Welcome to Week 5 of ROS training exercises! We'll be learning about the lidar, mapping, and occupancy grid maps using lidar data.
Lidar, which stands for Light Detection and Ranging, is a method of measuring distances to a target by shooting a laser and measuring the reflected light. The distance can be obtained by measuring the time of flight of the laser beam and using the speed of light.
In the context of robotics, a lidar is most often used to take distance measurements around the robot, so that the robot can "see" around it, whether this is in 2D or 3D. An example lidar measurement from the simulation is below:
Lidar visualization in rviz | Lidar visualization in simulation |
---|---|
Notice that we are able to "see" the surrounding obstacles from the "shape" of the lidar scan. We can use this to construct a map of our surroundings.

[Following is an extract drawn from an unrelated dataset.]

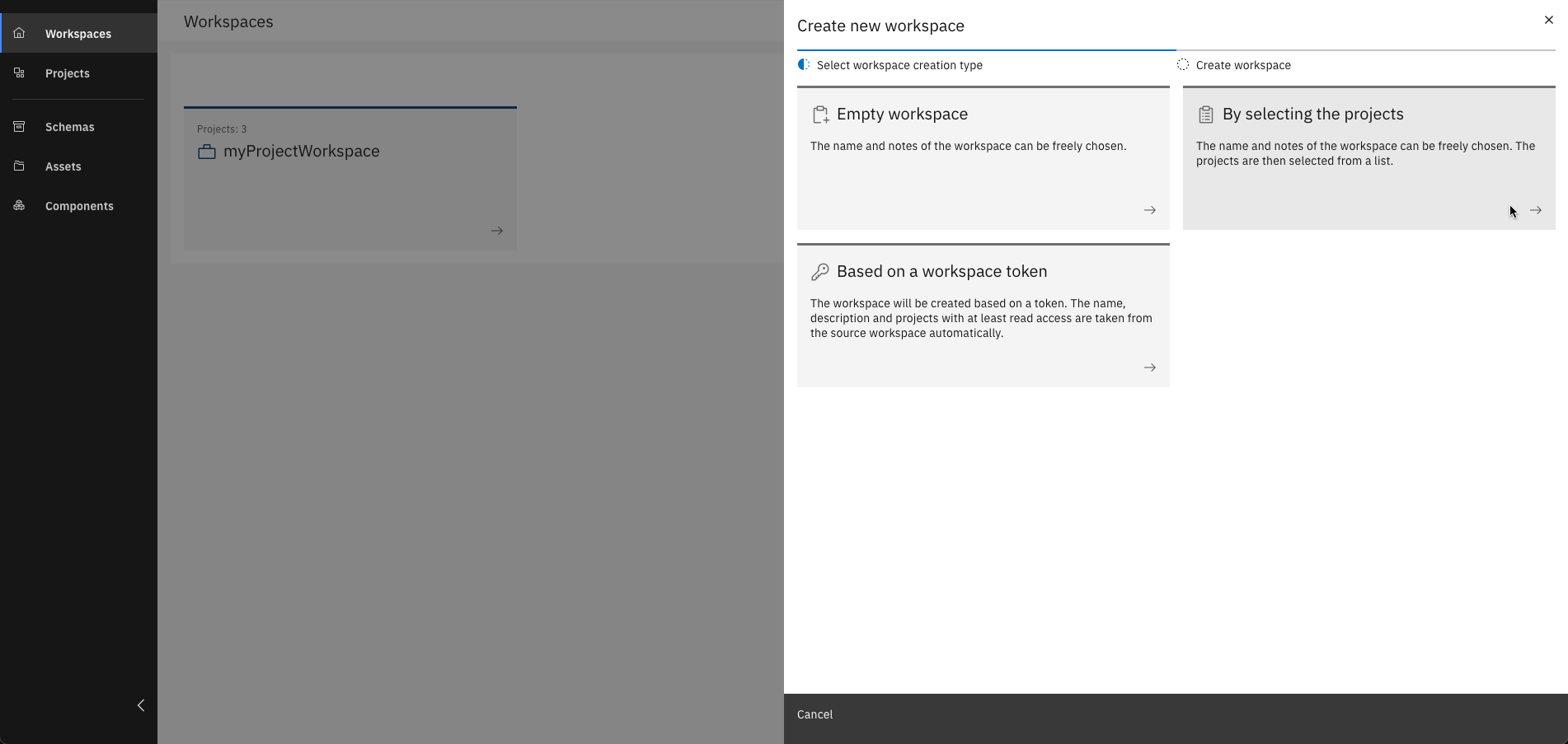Select the step indicator for 'Create workspace'
1568x744 pixels.
pyautogui.click(x=1184, y=64)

Let's get a feel for what lidar data is like. Launch week5.launch
:
roslaunch week5.launch
The simulation should pop up with a lidar visualization like the above image. Next, open up rviz:
rviz
This time, change the fixed frame in the top left corner of the left menu to oswin
instead of odom
, and then
set the target frame in the right menu to oswin
as well.
In addition, add the "PointCloud2" visualization so you can visualize the lidar data by clicking add in the left
menu and clicking "PointCloud2", then changing the "Topic" to /oswin/pointcloud
.
In a third window, open up teleop_twist_keyboard
as you have done many times already:
rosrun teleop_twist_keyboard teleop_twist_keyboard.py cmd_vel:=/oswin/velocity
Feel free to mess around a bit, getting a feel for what kind of data the lidar scans give us. While the simulation shows us a "global" view of whats going on, the view in rviz shows us what the lidar is actually seeing.
After moving around a bit, revert the fixed frame and target frame settings to odom
instead of oswin
as it
will be more useful to visualize data this way.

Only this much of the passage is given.